Я не видел, как забирали Исаака, но ночью, проваливаясь под тяжестью тоски в какую-то черную пропасть, больше похожую на временную смерть, чем на обычный сон, я вдруг приходил в себя, испытывая отдаленную и все нарастающую боль в голове, позвоночнике и словно переломанных ребрах.
Я знал, что это бьют моего Исаака.
И я стонал вместе с ним. И мама шла ко мне. Она тихо входила в его комнату, где стояла моя кровать, и склонялась надо мной. Она успокаивала меня, но я чувствовал, как ее слезы частым теплым дождем падали на мое лицо, смешиваясь с холодным потом почудившегося мне ужаса.
Не помогало и утро.
Стояла глубокая осень с унылыми дождями, мучительно долгими, не приносящими облегчения рассветами и остановившимися на одинаковой безнадежности днями.
Уже давно, раскалывая о тротуары Социалистической игольчатую пожухлую кожуру, упали каштаны, и смугло-коричневые красавцы катыши, попрыгав по лужам, оказались игрушками в карманах пацанов или осели между оконных рам готовящихся к зиме жилищ.
Уже сгребли в невеселые груды последнюю листву, и она, полежав, чернея, под дождями какое-то время, вскоре исчезла.
Уже не дальней была зима.
Мой отец, задумав свое, уже передал маме записку и лишнюю, как он писал, не нужную ему одежду Он просил перешить ее для меня, и текст этой записки протяжным эхом все звучит и звучит во мне, то утихая, то внезапно, порой неуместно, причиняя боль, заполняет мое сознание.
Они требовали, чтобы он признался в поджоге «Белплодотары» и еще, что уже совсем пустяк, рассказал о плане несостоявшегося поджога фабрики имени Халтурина.
Они что-то недоговаривали.
У них были изощренные головы и тяжелые сапоги.
Они уже отбили ему почки и, уводя следствие в сторону, вдруг обвинили в связи с белополяками.
Он тогда плюнул в лицо следователю, а тот запустил в него тяжелой чернильницей.
Он чувствовал, что им нужно что-то большее, но они пока хитрят, делают его не способным мыслить, а потом, у раздавленного и слабого, добьются нужного им какого-то важного показания.
Не потеряв рассудка, он готовился к этому и думал о Славине. В городе говорили, что Славин арестован за хранение книг и журналов, подлежащих уничтожению. Эти старые журналы подарил Славину он. Почему они ни разу не спросили о журналах?.. Что-то задумали?.. Или… Он вдруг понял, что Славин никогда не сказал бы им, что эти журналы передал музею его друг Исаак.
Он правильно думал, но он не знал, что Славина судила «тройка». Ей нужно было убить Славина, и Время назначило для этого достаточно причин и без журналов…

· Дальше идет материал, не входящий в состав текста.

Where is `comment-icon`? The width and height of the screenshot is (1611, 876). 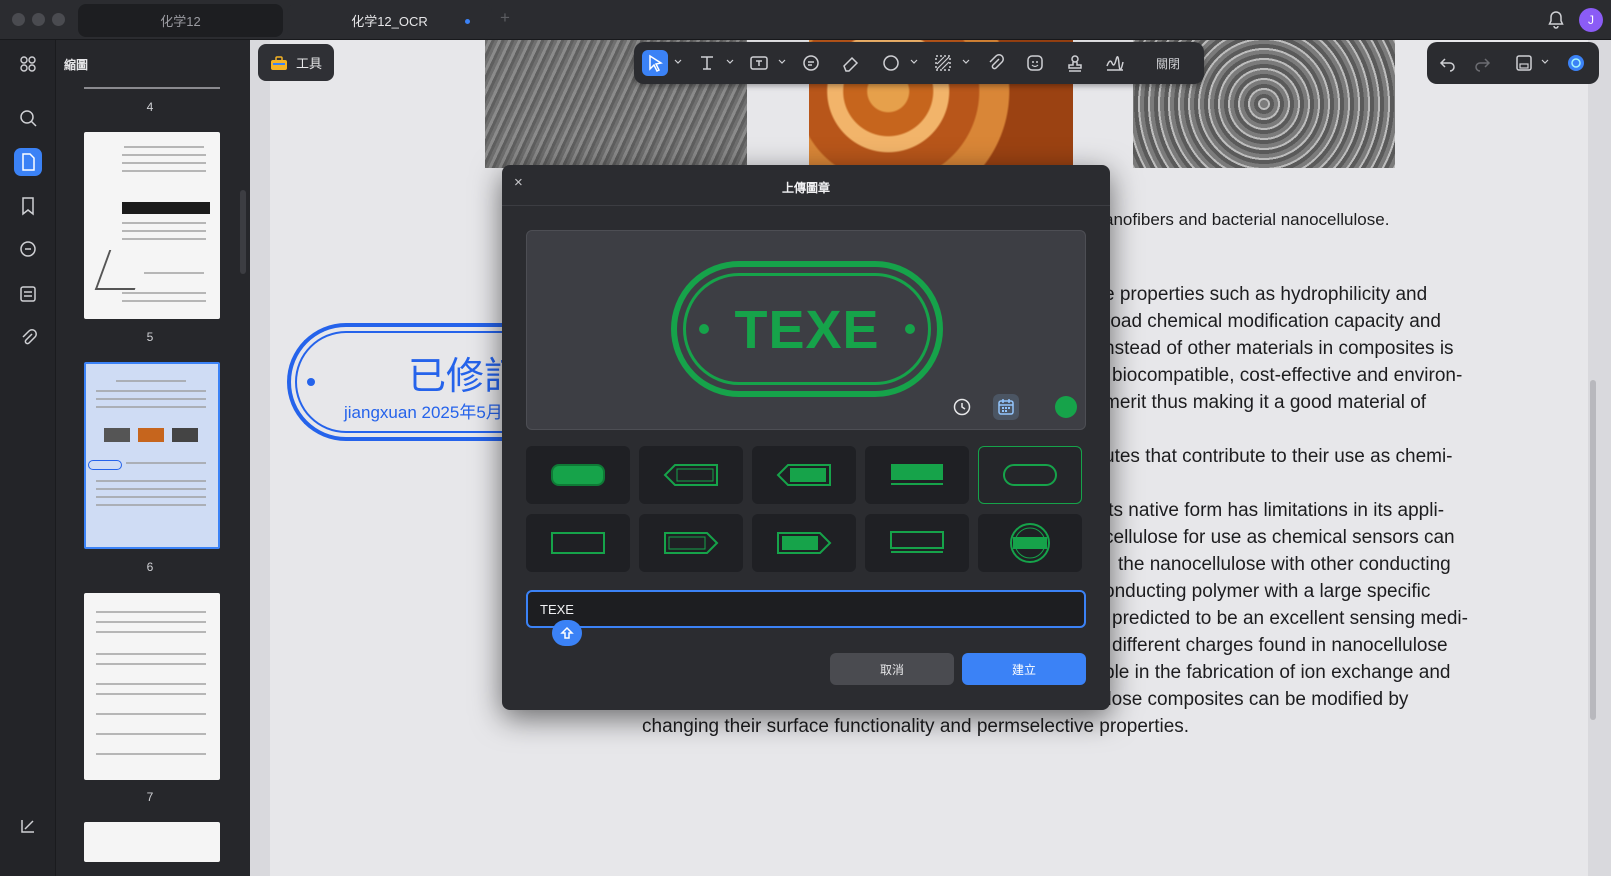 comment-icon is located at coordinates (28, 250).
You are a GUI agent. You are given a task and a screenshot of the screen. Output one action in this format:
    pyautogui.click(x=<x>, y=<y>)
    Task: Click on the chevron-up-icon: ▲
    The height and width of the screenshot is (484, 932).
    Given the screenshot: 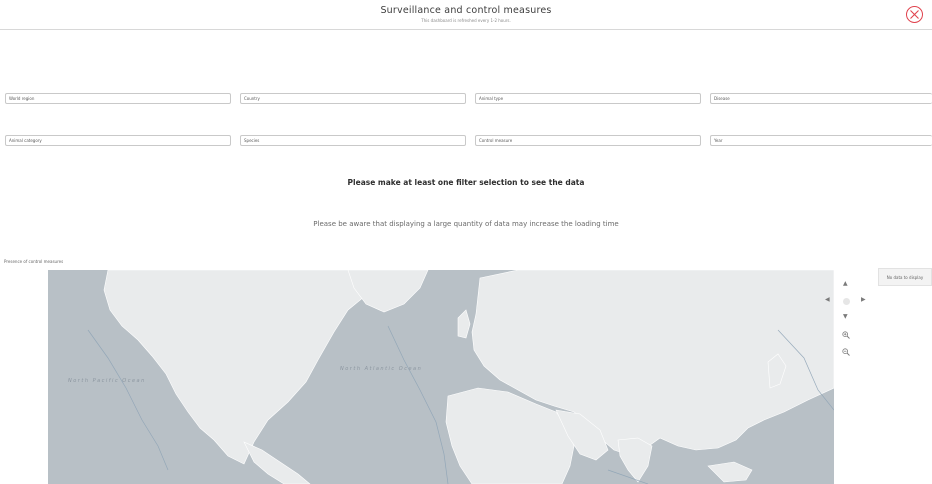 What is the action you would take?
    pyautogui.click(x=846, y=284)
    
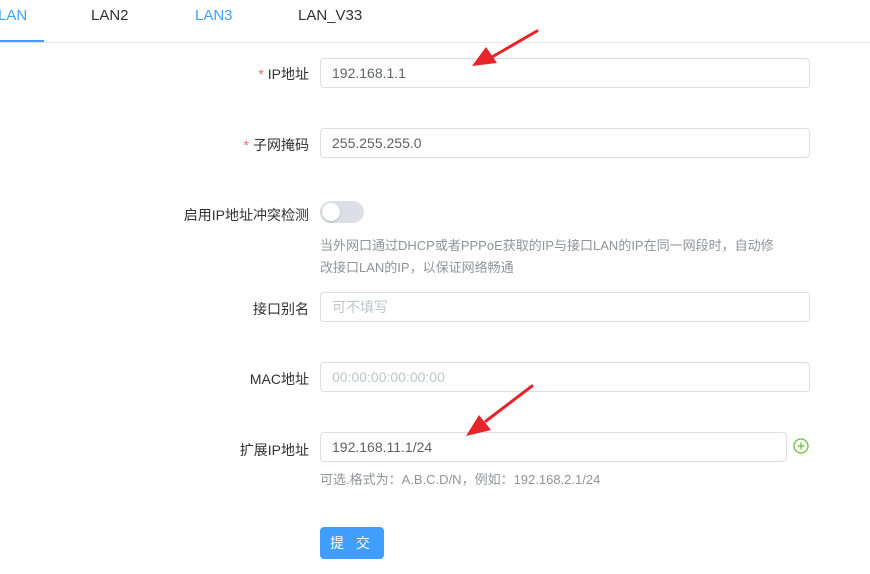 The image size is (870, 574). Describe the element at coordinates (342, 212) in the screenshot. I see `conflict-toggle` at that location.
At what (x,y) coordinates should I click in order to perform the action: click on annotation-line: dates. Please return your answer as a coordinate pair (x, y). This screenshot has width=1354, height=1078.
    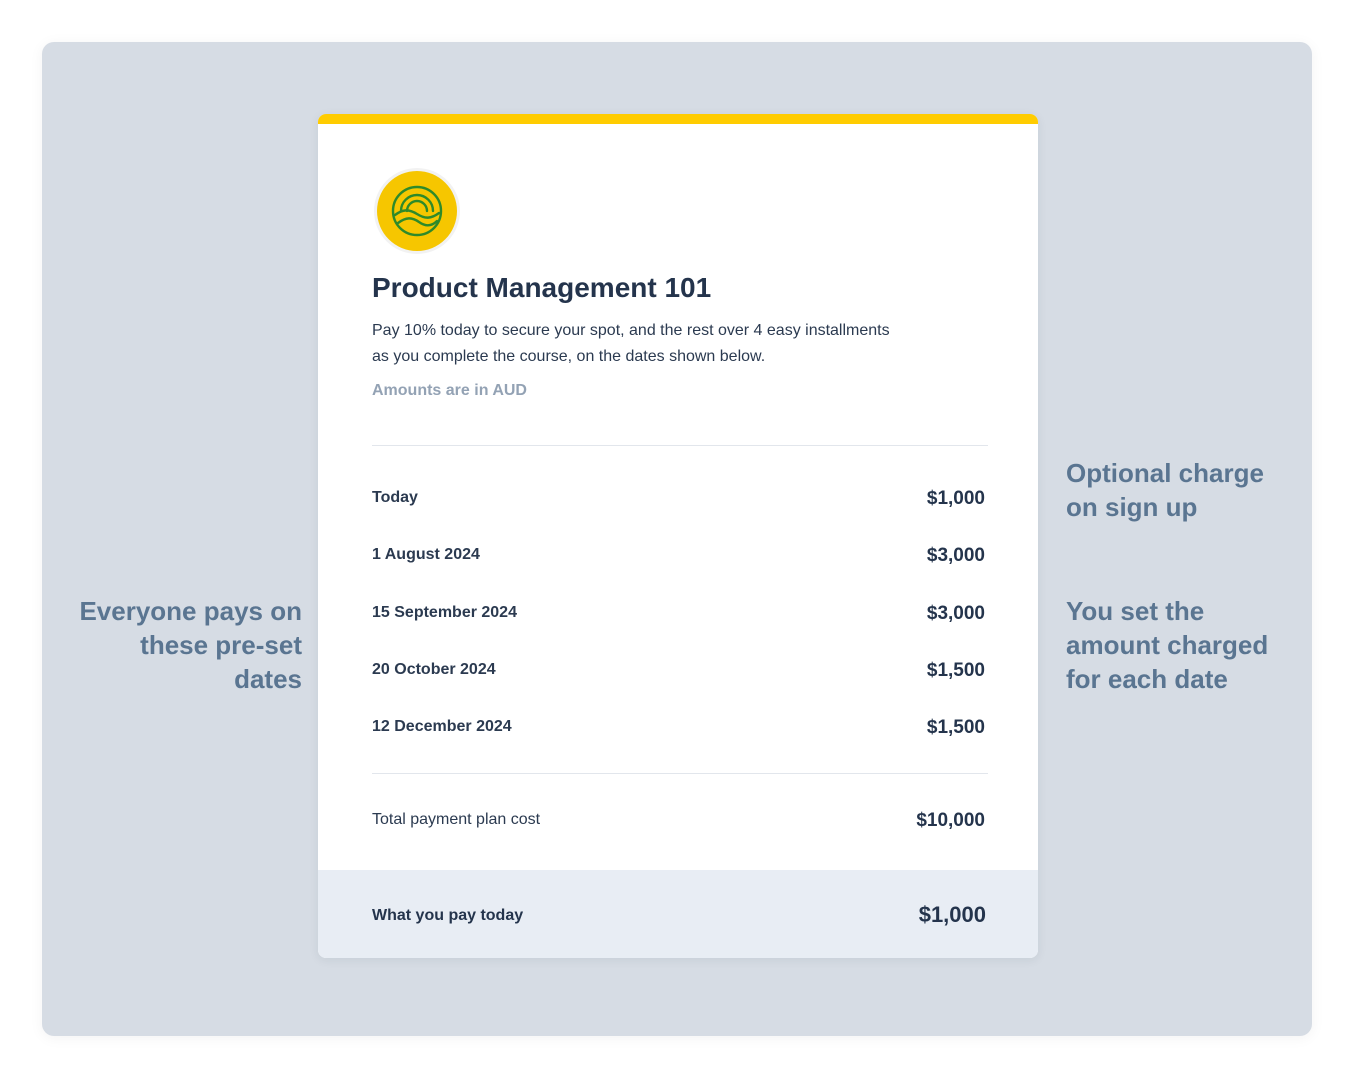
    Looking at the image, I should click on (268, 679).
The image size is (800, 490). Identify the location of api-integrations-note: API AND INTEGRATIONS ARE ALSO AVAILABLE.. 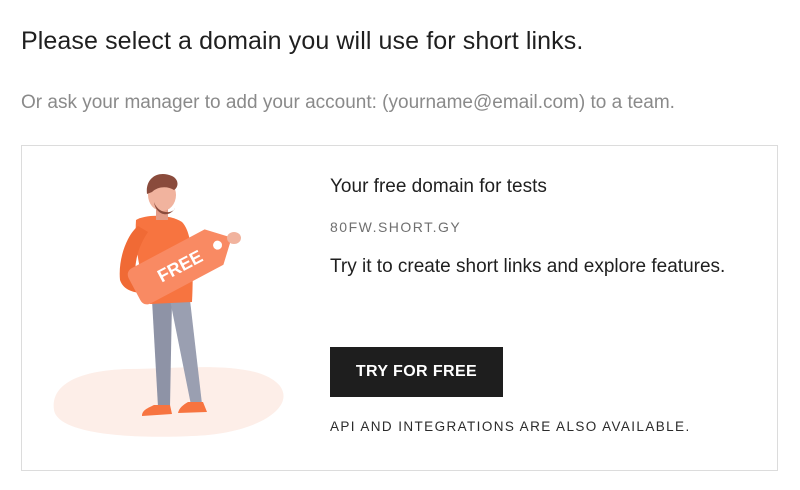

Наконец следователи решили, что Исаак готов ответить на главный вопрос так, как это им нужно. И они его задали.
Он промолчал весь допрос. Потерял сознание, а когда очнулся в набитой людьми камере, отдал пайку хлеба тому лохматому «трохцисту» за оборы с его лаптей.
В команде Зубрицкого были изощренные опытные головы, они знали, что можно ускользнуть из их рук и нарушить паутину их хитросплетений при помощи брючного ремня, шнурка или подтяжек. Но они просмотрели оборы на лаптях испуганного и голодного крестьянина, озадаченного словом «трохцист».
Изощренные следователи, решив, что пора играть по-крупному, задали свой главный вопрос.
Они дали Исааку закурить и, доверительно глядя ему в глаза, тихо и сожалеюще, как разговаривают с оступившимся, но не виновным человеком, как-то вроде не придавая особого значения тому о чем спрашивают, произнесли… именно произнесли, потому что их было двое и, видно, им не терпелось получить этот безобидный и вроде бы даже естественный ответ — о сумме, вернее, о количестве золота, которое дал Исааку начальник пожарной охраны города за то, что он сожжет тюрьму…
Они так и сказали — просто, понятно и доступно даже для много раз избитого человека, который, ответив на этот вопрос, даже если и утаит какую-то часть золота для своей дальнейшей безбедной жизни на свободе, все равно получит эту свободу и уважение сотрудников команды Зубрицкого. Они так и спросили: «Сколько золота вам дал Винокур за то, что вы сожжете тюрьму?»
Исаак молчал.
Они его не били.
Наверное, от выкуренной папиросы куда-то поплыла и завертелась лампа с зеленым абажуром, качнулись и навалились на него стены подвала…
Он выменял у «трохциста» оборы и ночью затянул на шее петлю.
Он не помнил и не знал, кто и зачем не дал ему умереть.